__STORED DATA__:

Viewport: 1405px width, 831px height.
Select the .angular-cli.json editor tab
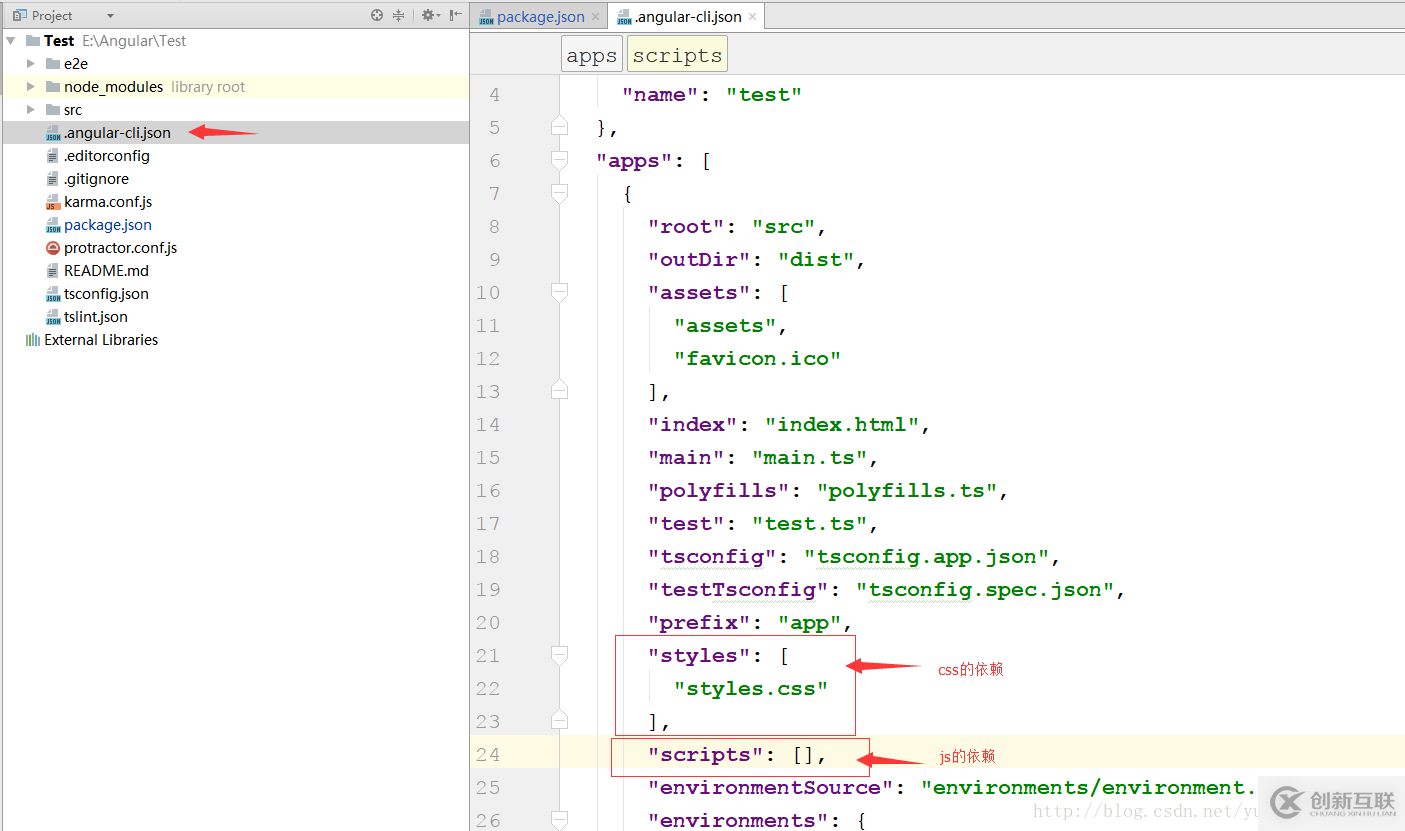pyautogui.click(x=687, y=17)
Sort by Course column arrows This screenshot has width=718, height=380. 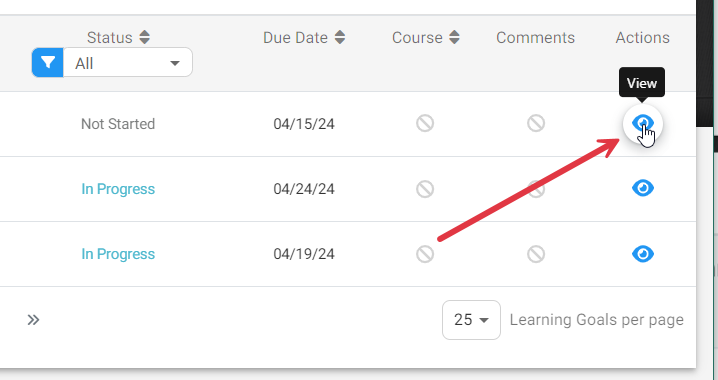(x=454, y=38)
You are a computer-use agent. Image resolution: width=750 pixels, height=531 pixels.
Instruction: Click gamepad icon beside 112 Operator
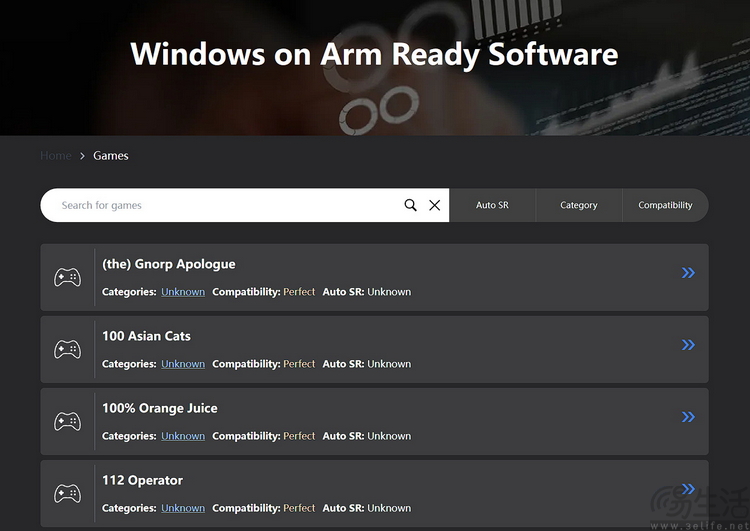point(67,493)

__ABOUT THIS TASK__:
Please output, exactly and with no pictures, only the lines from the one containing "You are a computer-use" through the final line of the records above.

__ANSWER TO THE EXERCISE__:
You are a computer-use agent. Image resolution: width=750 pixels, height=531 pixels.
Instruction: Click gamepad icon beside 112 Operator
point(67,493)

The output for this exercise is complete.